In February 2002 journalist Daniel Pearl was kidnapped in Pakistan and murdered for no other reason than his job. 2006 was a year in which killings of reporters and media staff reached historic levels with at least 155 murders, assassinations and unexplained deaths, according to the International Federation of Journalists.
On 23 December, the UN Security Council adopted a resolution in which it condemned intentional attacks against journalists, media professionals and associated personnel in situations of armed conflict and called upon all parties to put an end to such practices.However, around the world, whether in war or in peace, too few states take their obligations seriously. In situations of open conflict, such as in Iraq and Afghanistan, rather than offering protection from the serious dangers journalists face, the authorities restrict their ability to report freely.
Journalists are often seen as an irritation – they publish stories that embarrass governments, they give coverage to the opposition and to campaigners, they expose human rights violations and other abuses of power. While individual journalists themselves might not be dissidents, the fact that they write about dissent and the issues that cause strife makes them targets of governments who want to suppress that same dissent.

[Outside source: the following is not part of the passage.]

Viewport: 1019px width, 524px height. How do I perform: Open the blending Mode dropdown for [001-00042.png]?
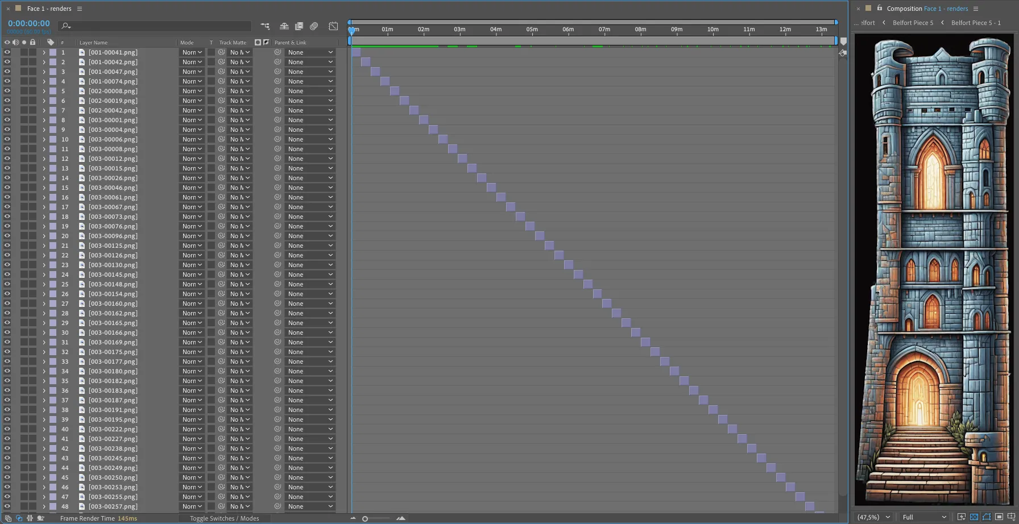[x=192, y=61]
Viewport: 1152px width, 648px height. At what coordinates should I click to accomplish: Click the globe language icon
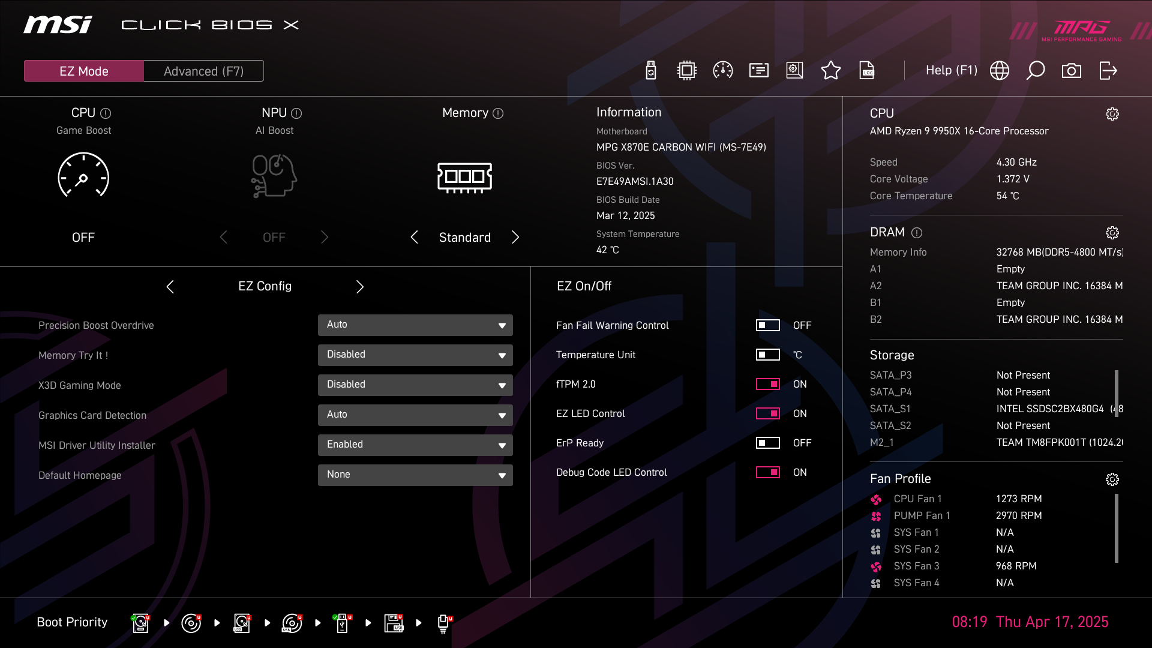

the men and women who risk their lives every day to tell us the truth about what is happening in the world. Governments have their own agendas. People who seek power will manipulate the local media but a freelance photo journalist or a war correspondent can break through the propaganda to show us reality.
Their dedication is fierce. Take for example, John D. McHugh, a British photojournalist who returned to Afghanistan six weeks after being shot in an ambush.
"I was hooked on the story in Afghanistan. Not the danger or adrenaline, as many suppose, but the story itself. I could see that the reality on the ground was very different to the story being told back in the west," says McHugh. "My photographs weren't getting published much, and the agency I worked for was not interested in sending me back there, but I had no stomach now for day-to-day press work in London. I wanted to be back in Afghanistan, reporting what I believed - and still believe - to be a hugely important story. "
We must demand that journalists are protected as civilians and afforded all their rights under the Universal Declaration for Human Rights. We should defend their right to report freely around the world without restriction or limited access. We should cry out collectively when one of these brave souls is taken hostage by a militant group and murdered on video, as was Daniel Pearl.